Inflammatory myopathy associated with immune checkpoint inhibitors

Abstract

Immune check point inhibitors have shown remarkable benefit in the treatment of a range of cancer types. As cancer treatment with these drugs has become more common, the safety management of immune–related adverse events (irAEs) due to cancer immunotherapy has become more important. Myositis is one of the representative neuromuscular irAEs. A variety of studies have demonstrated that myositis as an irAE is often accompanied by ocular muscle symptoms, which physicians have often termed “myasthenia-like” or “pseudo-myasthenic” symptoms. Physicians often recognize the unique clinical manifestations of irAE myositis and may hesitate to diagnose these patients as pre–existing myositis alone. To comprehensively characterize the inflammatory myopathy associated with programmed cell death 1 inhibitors (PD–1 myopathy), we studied 19 Japanese patients with PD–1 myopathy. PD–1 myopathy occurred 29 days on average after the first administration of PD–1 inhibitor.

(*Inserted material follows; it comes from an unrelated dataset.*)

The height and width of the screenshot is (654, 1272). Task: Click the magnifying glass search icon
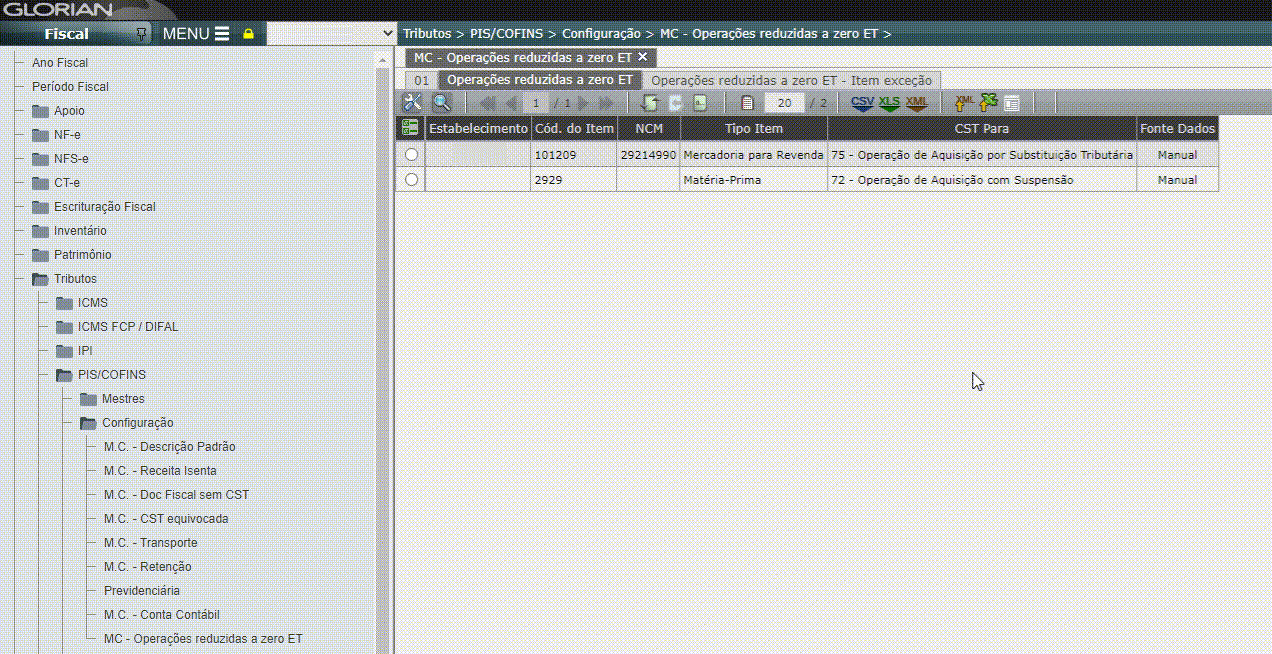[x=441, y=103]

The initial manifestation of muscle weakness was ptosis in 10 patients. 15 patients had ptosis, 13 diplopia, 8 facial muscle weakness, 10 bulbar symptoms, 13 limb weakness, 14 neck weakness, 4 cardiac involvement, 6 respiratory involvement and 16 myalgia. Ocular, facial, cardiac and respiratory muscle involvement and myalgia were frequently observed. Serum creatine kinase was increased to 5,247 IU/L on average. Autoantibodies related to inflammatory myopathy were negative, while anti–striational antibodies were found in 13 (68%) patients. HLA–C*12:02 alleles were more frequently detected than healthy controls. Muscle pathology was characterized by multifocal necrotic myofibers with endomysial inflammation and expression of MHC class I. There are guidelines for the treatment of neuromuscular irAEs. For all but the minimum symptoms, therapy with PD–1 inhibitors should be withheld. Immunosuppressive therapy with corticosteroids was generally effective for muscle weakness. PD–1 inhibitor induced myositis and myasthenia gravis may share the same pathophysiology, suggesting an emerging clinical entity. Based on our clinical, histological and immunological findings, PD–1 myopathy is a discrete subset of inflammatory myopathy.